Let's consider a small example with the `words` array consisting of `["catg", "ctaagt", "gcta", "ttca", "atgcatc"]`. Here's how the solution approach operates on this example:

Step 1: Graph Creation with Overlaps

• For each pair of words, we calculate the maximum overlap. For instance:
• The overlap of `catg` and `ctaagt` is `cta`, with length 3.
• The overlap of `gcta` and `ttca` is `tca`, with length 3.
• ... and so on.

This results in a 2D overlap array `g[][]`.

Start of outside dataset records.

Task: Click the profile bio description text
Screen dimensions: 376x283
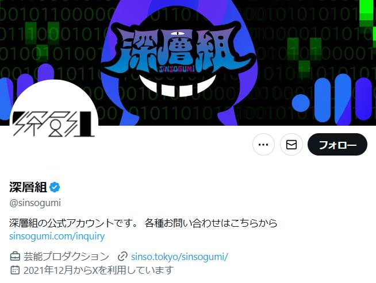Action: tap(143, 223)
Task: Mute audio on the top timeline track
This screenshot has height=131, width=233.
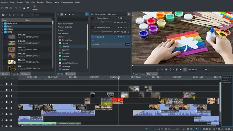Action: click(6, 84)
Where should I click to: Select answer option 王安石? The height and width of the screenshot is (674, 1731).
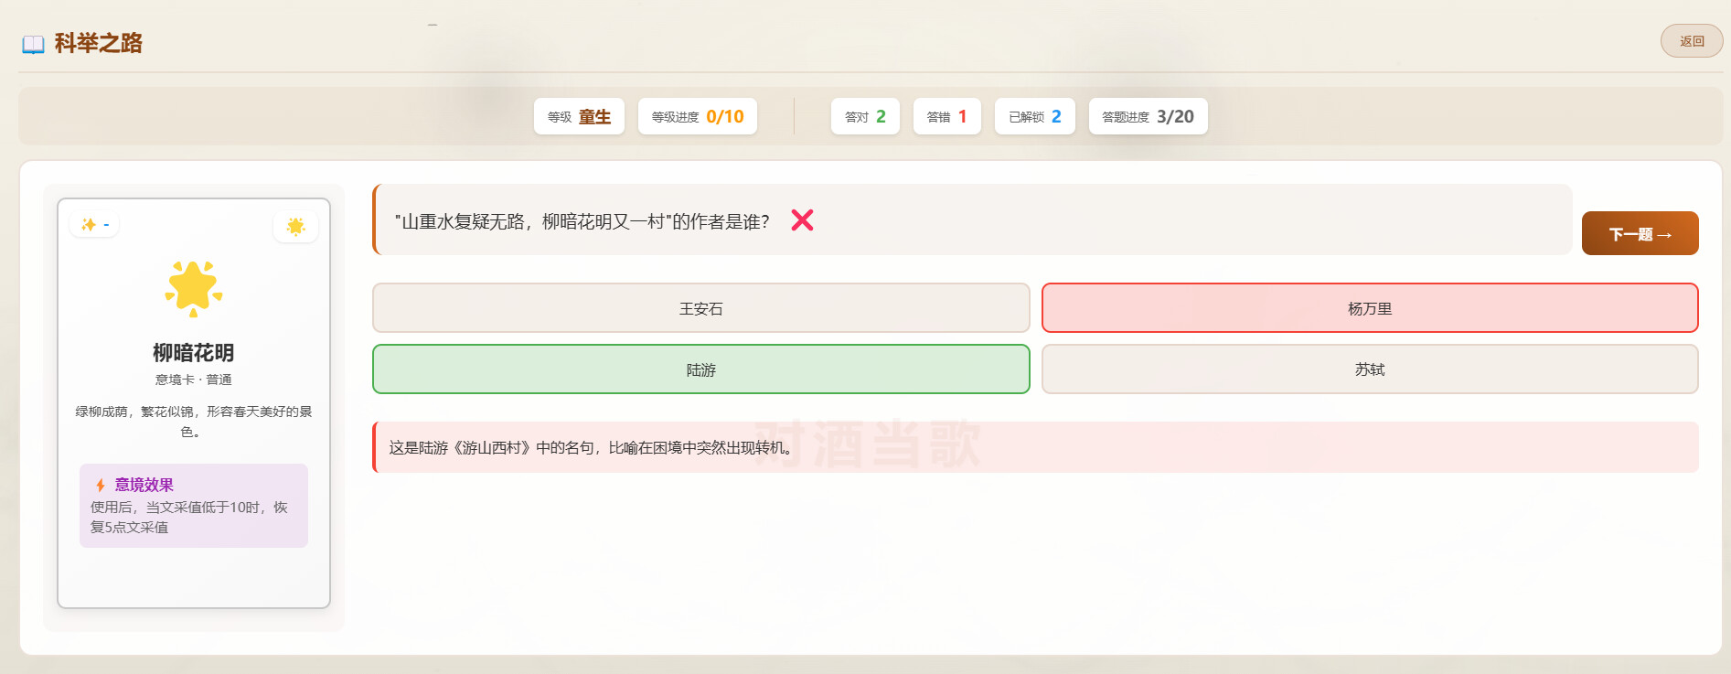click(700, 308)
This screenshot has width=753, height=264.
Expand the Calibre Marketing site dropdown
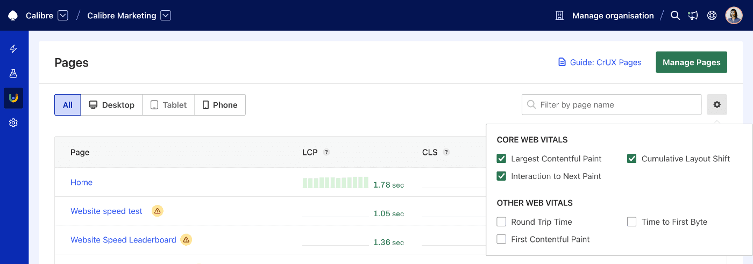click(x=166, y=16)
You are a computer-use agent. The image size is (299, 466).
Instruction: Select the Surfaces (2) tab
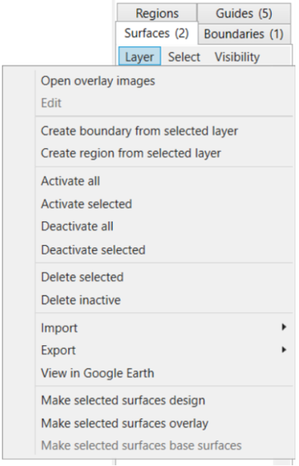[157, 33]
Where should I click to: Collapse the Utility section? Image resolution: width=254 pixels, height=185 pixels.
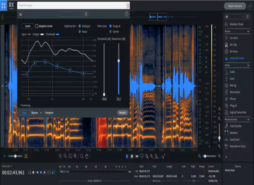pyautogui.click(x=248, y=65)
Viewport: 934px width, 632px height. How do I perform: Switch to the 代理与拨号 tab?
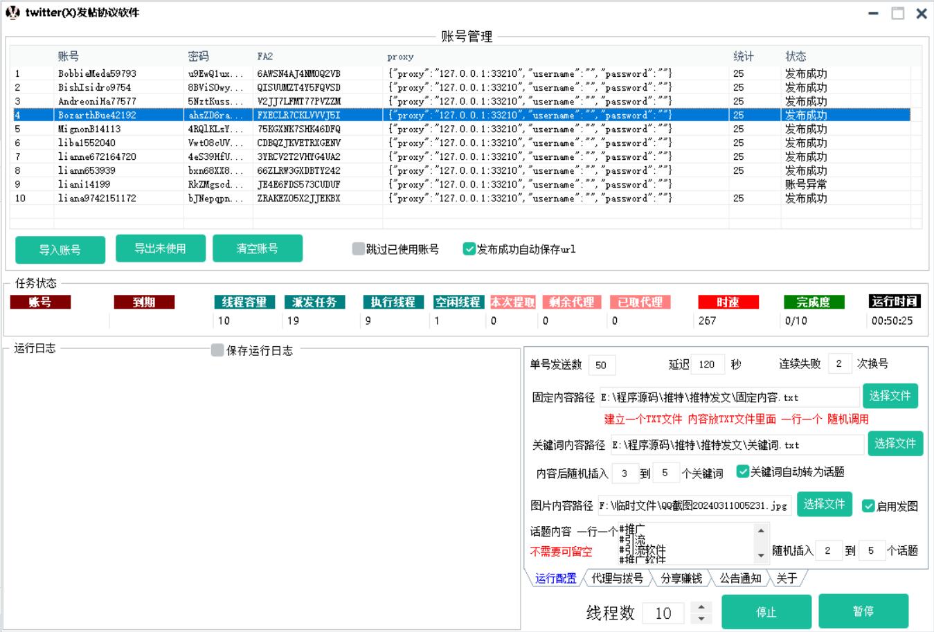(x=617, y=578)
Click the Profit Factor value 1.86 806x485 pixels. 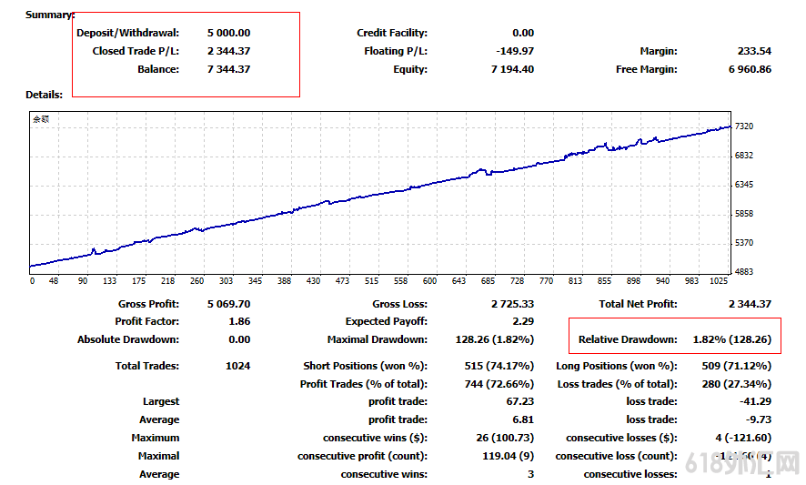[x=238, y=321]
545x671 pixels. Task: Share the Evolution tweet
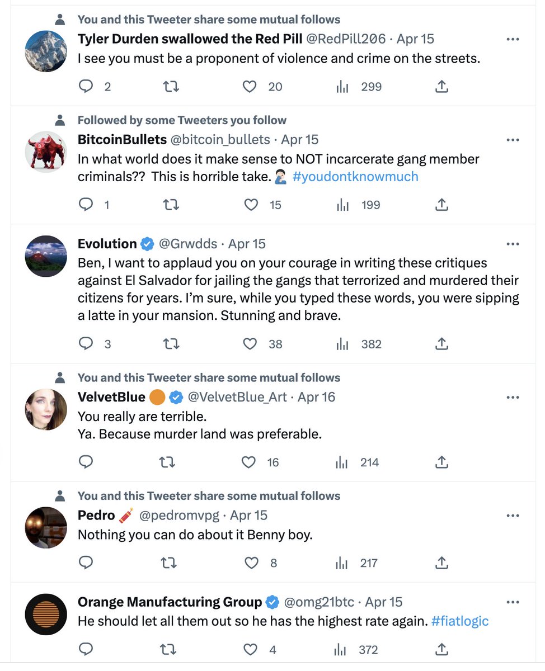click(441, 344)
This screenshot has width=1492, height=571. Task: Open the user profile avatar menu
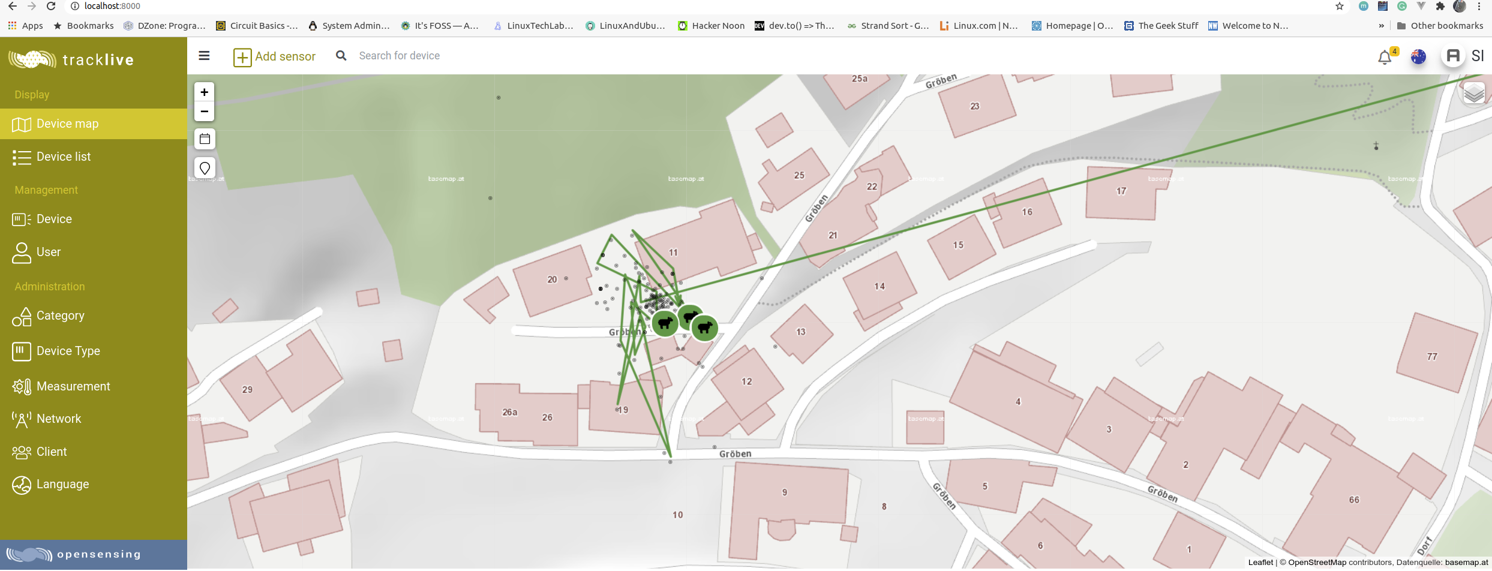pos(1453,56)
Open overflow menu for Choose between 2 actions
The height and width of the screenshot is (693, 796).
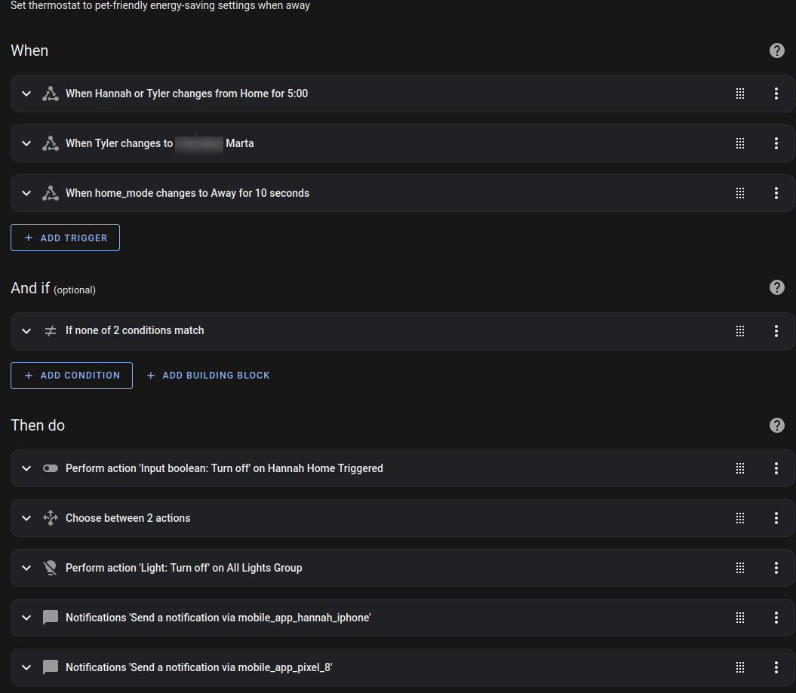coord(776,518)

Step 2: Dynamic Programming (DP) Table Initialization

• Create a `dp` table with `1 << 5` rows (since there are 5 strings) and 5 columns.
• Create a `p` predecessor table with the same dimensions to trace the optimal path.

• Iterate over all subsets of `words` (represented by bitmasks) and try to extend each subset by adding one word to determine the best overlap.
• When trying to add `ctaagt` to a subset containing `catg`, check the `dp` value of the subset without `ctaagt` and the `g[i][j]` overlap value; update `dp` and `p` if a larger overlap is achieved.

Step 4: Reconstructing the Path

• Once the `dp` table is fully populated, trace back from the full set `11111` to find the sequence resulting in the maximum overlap.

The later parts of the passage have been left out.